→ GOAL OF THE EXERCISE
Print out the records precisely, keeping each line identical to its source.

[Stored records]
▼

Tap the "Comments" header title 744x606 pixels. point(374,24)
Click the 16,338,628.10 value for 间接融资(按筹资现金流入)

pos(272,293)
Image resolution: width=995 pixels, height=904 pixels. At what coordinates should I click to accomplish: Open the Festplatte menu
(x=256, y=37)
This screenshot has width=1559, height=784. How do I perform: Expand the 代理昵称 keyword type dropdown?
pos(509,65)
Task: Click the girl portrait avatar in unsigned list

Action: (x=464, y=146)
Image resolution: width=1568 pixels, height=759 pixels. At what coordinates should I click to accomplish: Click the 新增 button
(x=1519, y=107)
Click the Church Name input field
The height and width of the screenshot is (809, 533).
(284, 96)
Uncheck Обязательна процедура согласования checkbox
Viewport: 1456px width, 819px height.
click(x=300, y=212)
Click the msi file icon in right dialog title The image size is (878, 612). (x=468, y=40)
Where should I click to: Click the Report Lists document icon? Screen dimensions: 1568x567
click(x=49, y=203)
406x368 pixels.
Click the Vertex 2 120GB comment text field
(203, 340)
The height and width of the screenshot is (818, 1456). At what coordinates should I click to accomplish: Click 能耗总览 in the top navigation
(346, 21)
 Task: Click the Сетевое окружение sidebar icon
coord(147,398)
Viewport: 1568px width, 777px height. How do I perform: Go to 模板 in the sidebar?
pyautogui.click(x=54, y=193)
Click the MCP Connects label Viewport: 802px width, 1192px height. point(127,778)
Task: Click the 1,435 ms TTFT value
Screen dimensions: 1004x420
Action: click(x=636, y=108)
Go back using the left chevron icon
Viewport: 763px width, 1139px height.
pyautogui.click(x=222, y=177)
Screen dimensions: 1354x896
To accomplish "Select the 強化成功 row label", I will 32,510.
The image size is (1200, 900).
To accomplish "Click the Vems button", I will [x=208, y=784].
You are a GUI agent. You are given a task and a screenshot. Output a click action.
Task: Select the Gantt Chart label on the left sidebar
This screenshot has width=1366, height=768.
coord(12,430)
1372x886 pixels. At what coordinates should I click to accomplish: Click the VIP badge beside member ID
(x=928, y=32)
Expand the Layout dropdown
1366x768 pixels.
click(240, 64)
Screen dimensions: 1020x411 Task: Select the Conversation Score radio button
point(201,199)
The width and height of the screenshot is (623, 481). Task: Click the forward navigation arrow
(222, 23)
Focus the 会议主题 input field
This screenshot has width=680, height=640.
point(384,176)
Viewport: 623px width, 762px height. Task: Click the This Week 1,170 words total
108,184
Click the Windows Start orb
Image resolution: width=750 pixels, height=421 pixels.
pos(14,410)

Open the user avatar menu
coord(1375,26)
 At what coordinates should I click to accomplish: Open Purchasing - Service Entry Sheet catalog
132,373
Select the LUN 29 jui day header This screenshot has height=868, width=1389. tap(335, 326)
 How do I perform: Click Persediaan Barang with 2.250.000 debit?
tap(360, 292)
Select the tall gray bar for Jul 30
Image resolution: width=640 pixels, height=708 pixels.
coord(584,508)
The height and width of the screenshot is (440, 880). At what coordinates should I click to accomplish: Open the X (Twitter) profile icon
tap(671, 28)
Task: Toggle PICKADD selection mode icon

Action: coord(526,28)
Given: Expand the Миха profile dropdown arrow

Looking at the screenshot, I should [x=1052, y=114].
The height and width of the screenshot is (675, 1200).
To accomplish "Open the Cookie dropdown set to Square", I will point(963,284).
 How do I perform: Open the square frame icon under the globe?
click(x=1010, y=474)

▲

→ EXERCISE RESPONSE
Tap the "Comments" header title 744x606 pixels. point(374,24)
Click the 16,338,628.10 value for 间接融资(按筹资现金流入)

pos(272,293)
Image resolution: width=995 pixels, height=904 pixels. At what coordinates should I click to accomplish: Open the Festplatte menu
(x=256, y=37)
This screenshot has width=1559, height=784. How do I perform: Expand the 代理昵称 keyword type dropdown?
pos(509,65)
Task: Click the girl portrait avatar in unsigned list

Action: (x=464, y=146)
Image resolution: width=1568 pixels, height=759 pixels. At what coordinates should I click to accomplish: Click the 新增 button
(x=1519, y=107)
Click the Church Name input field
The height and width of the screenshot is (809, 533).
(284, 96)
Uncheck Обязательна процедура согласования checkbox
Viewport: 1456px width, 819px height.
click(x=300, y=212)
Click the msi file icon in right dialog title The image size is (878, 612). (x=468, y=40)
Where should I click to: Click the Report Lists document icon? Screen dimensions: 1568x567
click(x=49, y=203)
406x368 pixels.
Click the Vertex 2 120GB comment text field
(203, 340)
The height and width of the screenshot is (818, 1456). At what coordinates should I click to accomplish: Click 能耗总览 in the top navigation
(346, 21)
 Task: Click the Сетевое окружение sidebar icon
coord(147,398)
Viewport: 1568px width, 777px height. How do I perform: Go to 模板 in the sidebar?
pyautogui.click(x=54, y=193)
Click the MCP Connects label Viewport: 802px width, 1192px height. point(127,778)
Task: Click the 1,435 ms TTFT value
Screen dimensions: 1004x420
Action: click(x=636, y=108)
Go back using the left chevron icon
Viewport: 763px width, 1139px height.
pyautogui.click(x=222, y=177)
Screen dimensions: 1354x896
To accomplish "Select the 強化成功 row label", I will 32,510.
The image size is (1200, 900).
To accomplish "Click the Vems button", I will [x=208, y=784].
You are a GUI agent. You are given a task and a screenshot. Output a click action.
Task: Select the Gantt Chart label on the left sidebar
This screenshot has width=1366, height=768.
coord(12,430)
1372x886 pixels. At what coordinates should I click to accomplish: Click the VIP badge beside member ID
(x=928, y=32)
Expand the Layout dropdown
1366x768 pixels.
click(240, 64)
Screen dimensions: 1020x411 Task: Select the Conversation Score radio button
point(201,199)
The width and height of the screenshot is (623, 481). Task: Click the forward navigation arrow
(222, 23)
Focus the 会议主题 input field
This screenshot has width=680, height=640.
point(384,176)
Viewport: 623px width, 762px height. Task: Click the This Week 1,170 words total
108,184
Click the Windows Start orb
Image resolution: width=750 pixels, height=421 pixels.
pos(14,410)

Open the user avatar menu
coord(1375,26)
 At what coordinates should I click to accomplish: Open Purchasing - Service Entry Sheet catalog
132,373
Select the LUN 29 jui day header This screenshot has height=868, width=1389. tap(335, 326)
 How do I perform: Click Persediaan Barang with 2.250.000 debit?
tap(360, 292)
Select the tall gray bar for Jul 30
Image resolution: width=640 pixels, height=708 pixels.
coord(584,508)
The height and width of the screenshot is (440, 880). At what coordinates should I click to accomplish: Open the X (Twitter) profile icon
tap(671, 28)
Task: Toggle PICKADD selection mode icon

Action: coord(526,28)
Given: Expand the Миха profile dropdown arrow

Looking at the screenshot, I should [x=1052, y=114].
The height and width of the screenshot is (675, 1200).
To accomplish "Open the Cookie dropdown set to Square", I will point(963,284).
 How do I perform: Open the square frame icon under the globe?
click(x=1010, y=474)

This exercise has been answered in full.